Venlafaxine (Effexor) Discontinuation Hazardous to Driving
Venlafaxine (Effexor) is a widely-used antidepressant that causes adverse effects withinhours of stopping or reducing the usual dosage. One study projects that discontinuation symptoms occur in at least 5% of all cases, but other reports indicate a much higher rate among individuals who miss or change a dose. Adverse effects impact motor and coordination skills to such an extent that individuals who are taking this medication should be directed to either not drive or to adhere to a very strict medication regime.
Symptoms Associated with Venlafaxine Withdrawal
Typical symptoms related to Venlafaxine withdrawal include:
- Dizziness and Vertigo
- Pre-seizure symptoms with reports of “buzzing” or “electrical shock-like sensations in head
- Agitation, irritability
- Stroke-like symptoms
- Nausea, often severe
- Bizarre nightmares
- Worsening of depression
Information regarding the adverse and immediate symptoms associated with Venlafaxine discontinuation is mentioned only briefly on the drug’s official website, considered to be wholly insufficient by many patients who have experienced severe discontinuation symptoms.
FDA Warnings Regarding Discontinuation
The FDA has warned that abrupt discontinuation or reduction at various doses has been associated with the onset of acute discontinuation syndrome, a collection of symptoms sometimes serious and persistent in duration. Case reports have noted discontinuation symptoms lasting anywhere from 10 days to several months and occasionally persisting for years. Dosage level or how long the drug has been taken does not necessarily correlate with either the severity or duration of symptoms. This means that an individual taking a relatively low dose for a short period of time can suffer just as severe symptoms as someone who has been taking a much higher dosage for several years.

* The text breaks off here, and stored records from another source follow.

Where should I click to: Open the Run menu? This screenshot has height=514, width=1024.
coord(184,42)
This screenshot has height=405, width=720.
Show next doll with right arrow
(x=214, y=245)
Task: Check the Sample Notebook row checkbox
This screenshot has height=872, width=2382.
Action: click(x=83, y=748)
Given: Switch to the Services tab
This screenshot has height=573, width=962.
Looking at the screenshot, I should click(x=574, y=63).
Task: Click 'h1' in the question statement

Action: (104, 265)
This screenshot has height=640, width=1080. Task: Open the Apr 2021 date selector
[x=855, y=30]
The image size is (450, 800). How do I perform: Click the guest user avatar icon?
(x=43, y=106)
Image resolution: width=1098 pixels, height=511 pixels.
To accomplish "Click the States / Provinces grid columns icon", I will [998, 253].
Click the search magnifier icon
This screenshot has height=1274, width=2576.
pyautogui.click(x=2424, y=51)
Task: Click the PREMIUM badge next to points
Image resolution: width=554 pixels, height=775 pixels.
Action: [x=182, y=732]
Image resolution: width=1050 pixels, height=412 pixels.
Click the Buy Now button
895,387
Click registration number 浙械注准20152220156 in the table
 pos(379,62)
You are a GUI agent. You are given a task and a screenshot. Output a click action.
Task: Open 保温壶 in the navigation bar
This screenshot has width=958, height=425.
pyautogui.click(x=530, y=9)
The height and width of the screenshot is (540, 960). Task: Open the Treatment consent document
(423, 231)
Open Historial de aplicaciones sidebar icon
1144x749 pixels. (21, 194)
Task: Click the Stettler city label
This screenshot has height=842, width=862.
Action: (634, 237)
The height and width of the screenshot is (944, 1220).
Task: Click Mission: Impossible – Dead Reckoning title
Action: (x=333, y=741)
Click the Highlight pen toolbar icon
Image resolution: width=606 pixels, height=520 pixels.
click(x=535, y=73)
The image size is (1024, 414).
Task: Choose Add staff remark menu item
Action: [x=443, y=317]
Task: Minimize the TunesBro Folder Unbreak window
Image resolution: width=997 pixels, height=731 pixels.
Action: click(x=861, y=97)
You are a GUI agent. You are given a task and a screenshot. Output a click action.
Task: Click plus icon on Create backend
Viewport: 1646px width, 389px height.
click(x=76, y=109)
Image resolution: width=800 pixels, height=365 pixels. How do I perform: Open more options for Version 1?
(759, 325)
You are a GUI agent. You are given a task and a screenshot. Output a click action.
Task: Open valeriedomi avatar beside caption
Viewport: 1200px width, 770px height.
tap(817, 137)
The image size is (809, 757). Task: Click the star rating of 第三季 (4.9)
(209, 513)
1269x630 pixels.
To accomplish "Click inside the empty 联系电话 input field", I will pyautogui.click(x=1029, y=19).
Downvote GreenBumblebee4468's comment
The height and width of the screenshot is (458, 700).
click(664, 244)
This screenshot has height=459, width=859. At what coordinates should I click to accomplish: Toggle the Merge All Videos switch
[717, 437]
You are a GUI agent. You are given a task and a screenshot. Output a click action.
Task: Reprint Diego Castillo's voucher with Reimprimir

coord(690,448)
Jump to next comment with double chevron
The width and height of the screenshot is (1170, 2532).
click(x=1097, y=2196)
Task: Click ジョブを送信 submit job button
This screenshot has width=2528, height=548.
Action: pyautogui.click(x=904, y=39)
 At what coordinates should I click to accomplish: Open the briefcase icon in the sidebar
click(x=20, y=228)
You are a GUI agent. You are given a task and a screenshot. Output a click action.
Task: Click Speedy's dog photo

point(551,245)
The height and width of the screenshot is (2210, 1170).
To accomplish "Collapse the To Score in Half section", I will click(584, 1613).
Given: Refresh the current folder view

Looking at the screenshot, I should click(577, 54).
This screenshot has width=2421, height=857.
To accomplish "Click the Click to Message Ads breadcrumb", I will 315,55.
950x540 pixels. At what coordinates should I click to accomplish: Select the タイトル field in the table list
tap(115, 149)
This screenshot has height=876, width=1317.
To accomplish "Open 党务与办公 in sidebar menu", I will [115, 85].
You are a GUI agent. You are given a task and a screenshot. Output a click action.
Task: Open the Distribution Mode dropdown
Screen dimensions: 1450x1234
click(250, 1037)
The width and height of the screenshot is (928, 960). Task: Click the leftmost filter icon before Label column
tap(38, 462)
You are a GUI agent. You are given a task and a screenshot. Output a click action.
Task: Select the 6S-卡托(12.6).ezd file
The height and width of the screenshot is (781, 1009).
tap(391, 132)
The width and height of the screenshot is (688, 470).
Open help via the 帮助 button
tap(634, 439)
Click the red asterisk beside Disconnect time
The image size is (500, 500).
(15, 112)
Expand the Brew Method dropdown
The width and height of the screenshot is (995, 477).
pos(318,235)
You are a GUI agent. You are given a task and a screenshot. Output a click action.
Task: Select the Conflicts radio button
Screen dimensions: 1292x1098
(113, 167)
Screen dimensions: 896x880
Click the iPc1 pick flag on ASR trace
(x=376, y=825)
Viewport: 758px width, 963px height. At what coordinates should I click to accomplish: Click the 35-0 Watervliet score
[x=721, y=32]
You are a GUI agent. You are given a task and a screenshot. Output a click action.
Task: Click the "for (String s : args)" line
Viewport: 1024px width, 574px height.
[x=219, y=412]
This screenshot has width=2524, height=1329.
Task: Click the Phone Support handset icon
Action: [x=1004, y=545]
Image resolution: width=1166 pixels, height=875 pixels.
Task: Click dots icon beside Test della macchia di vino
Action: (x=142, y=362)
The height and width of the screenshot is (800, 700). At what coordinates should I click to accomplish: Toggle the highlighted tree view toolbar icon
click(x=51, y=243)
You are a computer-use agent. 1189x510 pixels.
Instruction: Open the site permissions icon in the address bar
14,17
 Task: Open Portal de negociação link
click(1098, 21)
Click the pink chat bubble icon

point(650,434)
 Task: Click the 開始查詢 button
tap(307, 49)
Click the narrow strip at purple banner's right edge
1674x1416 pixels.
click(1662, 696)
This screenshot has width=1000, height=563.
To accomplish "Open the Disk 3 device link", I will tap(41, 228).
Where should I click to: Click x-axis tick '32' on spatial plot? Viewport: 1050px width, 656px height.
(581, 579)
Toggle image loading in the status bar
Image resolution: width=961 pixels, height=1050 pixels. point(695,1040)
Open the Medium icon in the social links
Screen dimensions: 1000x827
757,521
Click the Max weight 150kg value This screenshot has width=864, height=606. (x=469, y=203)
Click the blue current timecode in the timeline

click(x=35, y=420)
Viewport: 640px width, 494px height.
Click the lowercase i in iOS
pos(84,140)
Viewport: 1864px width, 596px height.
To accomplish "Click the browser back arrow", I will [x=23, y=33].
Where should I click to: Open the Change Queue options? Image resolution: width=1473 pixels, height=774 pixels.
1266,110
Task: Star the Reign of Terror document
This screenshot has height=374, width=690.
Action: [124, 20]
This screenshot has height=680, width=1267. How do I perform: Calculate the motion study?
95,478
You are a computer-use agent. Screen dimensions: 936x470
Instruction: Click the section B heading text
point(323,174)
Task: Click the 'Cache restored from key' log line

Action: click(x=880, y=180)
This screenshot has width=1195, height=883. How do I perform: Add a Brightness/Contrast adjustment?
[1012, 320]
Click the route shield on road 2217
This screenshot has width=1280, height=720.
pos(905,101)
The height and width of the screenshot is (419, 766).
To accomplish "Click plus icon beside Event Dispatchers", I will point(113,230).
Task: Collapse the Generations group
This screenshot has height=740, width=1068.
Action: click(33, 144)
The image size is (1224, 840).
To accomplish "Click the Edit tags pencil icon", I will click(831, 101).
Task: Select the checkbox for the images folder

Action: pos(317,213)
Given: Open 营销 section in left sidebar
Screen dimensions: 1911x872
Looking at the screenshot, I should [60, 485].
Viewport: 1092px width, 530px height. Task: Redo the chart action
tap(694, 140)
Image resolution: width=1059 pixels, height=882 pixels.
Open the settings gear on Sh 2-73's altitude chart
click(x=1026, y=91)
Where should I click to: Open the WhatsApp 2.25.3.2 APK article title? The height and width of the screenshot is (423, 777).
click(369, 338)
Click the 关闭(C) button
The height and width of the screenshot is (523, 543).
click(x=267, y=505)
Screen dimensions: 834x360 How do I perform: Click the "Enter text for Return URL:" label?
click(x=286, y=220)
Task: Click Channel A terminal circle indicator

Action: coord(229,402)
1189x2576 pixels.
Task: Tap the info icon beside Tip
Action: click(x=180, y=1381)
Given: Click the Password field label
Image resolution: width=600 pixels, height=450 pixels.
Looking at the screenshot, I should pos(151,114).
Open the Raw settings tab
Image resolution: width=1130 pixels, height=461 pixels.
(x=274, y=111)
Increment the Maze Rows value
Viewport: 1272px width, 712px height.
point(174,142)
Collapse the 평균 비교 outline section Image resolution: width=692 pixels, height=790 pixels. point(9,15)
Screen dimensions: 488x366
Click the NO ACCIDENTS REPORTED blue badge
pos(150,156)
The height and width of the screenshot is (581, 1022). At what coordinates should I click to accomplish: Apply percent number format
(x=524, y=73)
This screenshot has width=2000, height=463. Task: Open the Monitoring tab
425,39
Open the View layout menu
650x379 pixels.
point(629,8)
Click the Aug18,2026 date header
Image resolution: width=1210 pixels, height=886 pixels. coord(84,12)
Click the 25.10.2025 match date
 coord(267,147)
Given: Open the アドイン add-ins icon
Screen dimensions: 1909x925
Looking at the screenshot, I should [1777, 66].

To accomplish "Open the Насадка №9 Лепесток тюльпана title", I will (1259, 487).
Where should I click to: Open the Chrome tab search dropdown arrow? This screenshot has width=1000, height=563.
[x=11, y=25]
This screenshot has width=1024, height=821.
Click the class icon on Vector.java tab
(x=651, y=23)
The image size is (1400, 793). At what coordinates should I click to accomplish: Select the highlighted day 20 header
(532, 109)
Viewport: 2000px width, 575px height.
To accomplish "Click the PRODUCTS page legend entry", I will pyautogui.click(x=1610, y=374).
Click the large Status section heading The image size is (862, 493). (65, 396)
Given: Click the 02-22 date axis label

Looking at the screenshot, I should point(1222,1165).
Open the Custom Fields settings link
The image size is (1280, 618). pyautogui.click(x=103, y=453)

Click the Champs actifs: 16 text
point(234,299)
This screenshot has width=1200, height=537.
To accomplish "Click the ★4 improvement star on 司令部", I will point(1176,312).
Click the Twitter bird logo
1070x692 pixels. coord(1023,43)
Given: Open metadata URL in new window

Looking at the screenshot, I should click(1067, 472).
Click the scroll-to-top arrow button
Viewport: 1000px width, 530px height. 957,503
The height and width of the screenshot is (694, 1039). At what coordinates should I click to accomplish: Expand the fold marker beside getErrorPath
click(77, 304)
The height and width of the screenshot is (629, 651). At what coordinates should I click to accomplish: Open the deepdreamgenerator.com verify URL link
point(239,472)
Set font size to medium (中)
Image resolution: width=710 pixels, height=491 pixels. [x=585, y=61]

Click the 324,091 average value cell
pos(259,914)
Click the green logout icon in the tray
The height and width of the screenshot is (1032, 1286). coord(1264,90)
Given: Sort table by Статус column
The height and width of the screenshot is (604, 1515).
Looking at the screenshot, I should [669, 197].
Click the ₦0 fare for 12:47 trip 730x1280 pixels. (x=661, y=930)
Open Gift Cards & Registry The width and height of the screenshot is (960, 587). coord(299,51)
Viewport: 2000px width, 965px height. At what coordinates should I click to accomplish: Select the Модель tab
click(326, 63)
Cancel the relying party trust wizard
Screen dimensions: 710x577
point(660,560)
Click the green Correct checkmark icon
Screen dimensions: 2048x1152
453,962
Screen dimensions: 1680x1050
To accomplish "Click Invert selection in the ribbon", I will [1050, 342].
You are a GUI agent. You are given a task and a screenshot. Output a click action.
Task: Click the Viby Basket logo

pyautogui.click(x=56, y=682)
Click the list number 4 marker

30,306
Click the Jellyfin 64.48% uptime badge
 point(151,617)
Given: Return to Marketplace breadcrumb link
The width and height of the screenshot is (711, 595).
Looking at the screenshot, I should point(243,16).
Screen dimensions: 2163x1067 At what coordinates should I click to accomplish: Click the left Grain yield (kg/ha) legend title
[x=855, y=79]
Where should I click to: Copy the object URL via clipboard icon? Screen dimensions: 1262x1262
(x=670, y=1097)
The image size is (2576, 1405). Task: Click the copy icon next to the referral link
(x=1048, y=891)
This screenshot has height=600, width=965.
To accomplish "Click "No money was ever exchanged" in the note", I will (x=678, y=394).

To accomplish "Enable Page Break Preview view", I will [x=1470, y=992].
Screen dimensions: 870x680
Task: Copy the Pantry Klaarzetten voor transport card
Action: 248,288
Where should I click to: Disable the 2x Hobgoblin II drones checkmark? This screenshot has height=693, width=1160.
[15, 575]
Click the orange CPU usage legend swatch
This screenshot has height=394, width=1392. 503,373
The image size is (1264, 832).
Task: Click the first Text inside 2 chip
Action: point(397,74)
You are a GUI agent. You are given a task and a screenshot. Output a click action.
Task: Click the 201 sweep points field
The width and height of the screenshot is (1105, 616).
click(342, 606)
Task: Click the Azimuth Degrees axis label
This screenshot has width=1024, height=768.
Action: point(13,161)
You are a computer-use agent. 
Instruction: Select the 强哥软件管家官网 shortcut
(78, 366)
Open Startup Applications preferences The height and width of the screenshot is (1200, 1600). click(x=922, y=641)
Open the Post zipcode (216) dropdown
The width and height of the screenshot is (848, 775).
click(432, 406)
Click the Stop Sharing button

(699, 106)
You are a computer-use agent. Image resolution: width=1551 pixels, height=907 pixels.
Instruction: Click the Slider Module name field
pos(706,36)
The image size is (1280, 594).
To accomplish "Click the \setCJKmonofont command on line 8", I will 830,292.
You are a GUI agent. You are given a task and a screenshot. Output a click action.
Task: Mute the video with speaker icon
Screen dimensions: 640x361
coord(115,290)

A Short Half Life and Dual Uptake Action May Explain Abrupt Onset of Symptoms
Although Venlafaxine—like other antidepressants—contains the standard warning label that taking the drug may affect driving or operating heavy machinery, the abrupt onset of symptoms associated with discontinuation—taking the medication just a few hours later than usual or missing a dose—carries the very real risk of suffering adverse reactions. Researchers believe that this may be due to Venlafaxine’s short half-life (about 4 hours) as well as its effects as a dual uptake inhibitor. Unlike some anti-depressants (such as Prozac) which primarily work on the brain neurotransmitter, serotonin, Venlafaxine works on two important brain chemicals: serotonin and norepinephrine. Serotonin is associated with feelings of well being; norepinephrine is related to alertness and energy levels. While the mechanism of discontinuation syndrome is not well understood, there has been some suggestion that symptoms may be caused by a change in neuronal activity in the central nervous system.
Discontinuation Poses a Driving Hazard
Discontinuation symptoms occur in patients who have received both low and high doses of Venlafaxine and result in a syndrome with several manifestations, especially severe dizziness and disorientation, making it dangerous to drive a car or operate heavy or complex machinery. Due to the abrupt onset of symptoms, patients taking Venlafaxine should be provided with a specific warning to not drive if they have missed or reduced even a single dose.
In discontinuing use, dosage level of Venlafaxine should be tapered, and physicians should continue monitoring patients for any sign of discontinuation syndrome throughout the entire tapering or “tamp down” period. Studies have shown that the recommended tapering period of two weeks is not necessarily sufficient. In fact, there have been cases demonstrating that gradual tapering over a period of three months does not alleviate the potential for experiencing discontinuation syndrome.